Joe the Clip is priced at £9.99 and is available from Shepherds Walks and Phillips newsagents, both in Rothbury. It can also be purchased from tourist information centres around the county.

The film depicts the daily grind of a typical rural worker in the late 19th century. Hard work, long hours, poor pay and vile beer.

The first part of the DVD is titled The Film Makers’s Story. This tells the tale of the film group and combines interviews of surviving film group members with digitally re-mastered archive film and excerpts from six earlier films to tell a fascinating, heart-warming and, at times hilarious film-maker’s story.

Funding support has come via Northumberland National Park and Northumberland County Council.
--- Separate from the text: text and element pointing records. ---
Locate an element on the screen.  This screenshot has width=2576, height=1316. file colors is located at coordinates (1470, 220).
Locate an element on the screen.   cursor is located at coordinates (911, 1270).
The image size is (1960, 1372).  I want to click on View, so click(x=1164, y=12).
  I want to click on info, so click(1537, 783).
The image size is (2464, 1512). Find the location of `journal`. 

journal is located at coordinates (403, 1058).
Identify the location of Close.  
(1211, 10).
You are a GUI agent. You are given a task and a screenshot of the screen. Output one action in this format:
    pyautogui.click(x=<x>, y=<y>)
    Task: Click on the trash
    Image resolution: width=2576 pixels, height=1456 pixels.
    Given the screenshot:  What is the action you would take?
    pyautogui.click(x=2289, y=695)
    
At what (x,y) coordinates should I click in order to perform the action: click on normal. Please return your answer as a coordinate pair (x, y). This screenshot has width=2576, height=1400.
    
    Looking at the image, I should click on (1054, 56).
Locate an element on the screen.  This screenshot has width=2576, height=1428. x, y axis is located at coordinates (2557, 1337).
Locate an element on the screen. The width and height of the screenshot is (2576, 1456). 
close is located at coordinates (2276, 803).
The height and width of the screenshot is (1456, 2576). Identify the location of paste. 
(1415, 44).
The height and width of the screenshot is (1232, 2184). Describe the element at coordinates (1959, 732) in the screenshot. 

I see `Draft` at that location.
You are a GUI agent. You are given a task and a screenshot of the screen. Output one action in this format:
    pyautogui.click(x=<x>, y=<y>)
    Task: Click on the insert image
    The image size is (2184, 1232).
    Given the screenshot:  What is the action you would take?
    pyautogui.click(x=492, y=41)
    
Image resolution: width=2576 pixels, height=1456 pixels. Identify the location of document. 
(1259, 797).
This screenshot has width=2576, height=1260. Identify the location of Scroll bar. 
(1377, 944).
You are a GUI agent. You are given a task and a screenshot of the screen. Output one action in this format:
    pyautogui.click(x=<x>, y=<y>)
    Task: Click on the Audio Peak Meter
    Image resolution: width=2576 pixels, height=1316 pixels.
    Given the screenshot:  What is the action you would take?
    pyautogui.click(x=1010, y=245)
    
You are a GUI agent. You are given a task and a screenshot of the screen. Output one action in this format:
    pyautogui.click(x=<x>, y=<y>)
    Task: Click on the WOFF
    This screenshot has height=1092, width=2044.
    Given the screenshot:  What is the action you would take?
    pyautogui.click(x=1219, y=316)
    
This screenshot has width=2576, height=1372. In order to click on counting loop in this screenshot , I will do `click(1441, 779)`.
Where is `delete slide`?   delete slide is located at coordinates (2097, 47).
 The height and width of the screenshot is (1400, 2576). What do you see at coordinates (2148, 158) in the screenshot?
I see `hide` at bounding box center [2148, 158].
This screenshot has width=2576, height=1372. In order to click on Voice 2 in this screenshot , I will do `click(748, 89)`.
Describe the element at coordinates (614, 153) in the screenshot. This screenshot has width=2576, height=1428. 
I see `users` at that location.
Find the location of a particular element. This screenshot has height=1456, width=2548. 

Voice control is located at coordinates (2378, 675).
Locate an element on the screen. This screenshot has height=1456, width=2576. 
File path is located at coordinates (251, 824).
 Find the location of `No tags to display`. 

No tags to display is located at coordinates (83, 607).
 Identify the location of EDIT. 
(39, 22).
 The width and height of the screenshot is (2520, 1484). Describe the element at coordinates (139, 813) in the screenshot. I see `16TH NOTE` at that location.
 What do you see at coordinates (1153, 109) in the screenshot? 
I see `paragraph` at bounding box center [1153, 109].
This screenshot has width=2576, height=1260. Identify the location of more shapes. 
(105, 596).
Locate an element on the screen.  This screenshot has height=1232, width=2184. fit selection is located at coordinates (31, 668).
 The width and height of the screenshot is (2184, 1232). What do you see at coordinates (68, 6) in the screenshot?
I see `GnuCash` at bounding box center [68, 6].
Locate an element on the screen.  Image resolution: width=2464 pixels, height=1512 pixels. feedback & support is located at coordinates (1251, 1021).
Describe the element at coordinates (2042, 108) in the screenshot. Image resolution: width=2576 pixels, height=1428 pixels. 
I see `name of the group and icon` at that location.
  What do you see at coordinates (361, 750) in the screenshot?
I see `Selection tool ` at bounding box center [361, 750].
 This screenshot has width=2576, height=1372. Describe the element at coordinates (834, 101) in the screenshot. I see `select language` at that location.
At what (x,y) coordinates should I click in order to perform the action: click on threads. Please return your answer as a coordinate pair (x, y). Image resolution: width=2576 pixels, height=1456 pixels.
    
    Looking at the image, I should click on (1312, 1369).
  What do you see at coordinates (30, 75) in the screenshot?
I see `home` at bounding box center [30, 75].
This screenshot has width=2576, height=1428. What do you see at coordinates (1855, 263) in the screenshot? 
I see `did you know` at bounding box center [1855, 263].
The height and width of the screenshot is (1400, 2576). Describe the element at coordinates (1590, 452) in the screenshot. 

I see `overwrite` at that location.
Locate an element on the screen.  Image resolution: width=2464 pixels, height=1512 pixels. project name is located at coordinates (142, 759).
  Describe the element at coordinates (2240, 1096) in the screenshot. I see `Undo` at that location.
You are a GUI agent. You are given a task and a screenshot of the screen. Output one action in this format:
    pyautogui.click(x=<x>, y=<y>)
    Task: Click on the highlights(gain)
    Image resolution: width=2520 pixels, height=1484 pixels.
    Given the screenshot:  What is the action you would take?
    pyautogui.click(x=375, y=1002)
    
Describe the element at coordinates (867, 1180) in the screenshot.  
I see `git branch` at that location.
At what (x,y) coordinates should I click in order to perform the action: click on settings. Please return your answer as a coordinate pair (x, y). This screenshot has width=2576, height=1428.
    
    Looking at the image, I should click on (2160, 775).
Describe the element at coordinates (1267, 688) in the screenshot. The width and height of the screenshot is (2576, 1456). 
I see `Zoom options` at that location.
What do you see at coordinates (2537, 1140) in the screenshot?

Joe the Clip is the seventh DVD in the Bygone Coquetdale series. All of the pieces were recorded by the group a number of decades ago on 16mm film.

As technology moved on, the reels languished in sheds and lofts, until they were saved by volunteers. They were then catalogued and digitised to broadcast standard and released as DVDs.

The titles of the DVDs are John Barleycorn, Coquet Meander, Sett for Sunday, Coquetdale Past and Present, Dippie’s View and Rothbury Carnival.

The films are part of a larger archive of footage which was captured by the group over the years. It has been future-proofed in high definition and copies of the archive reside at the county archives at Woodhorn. It includes hours of raw footage of valley characters. Sound recordings of their voices exist on 3/4”reel-to-reel.

Painstaking technical work has been carried out by Keith Hartnell, helped by Rob Fitzgerald, of Blagdon Studios.

It is hoped further archive material can be put onto DVD.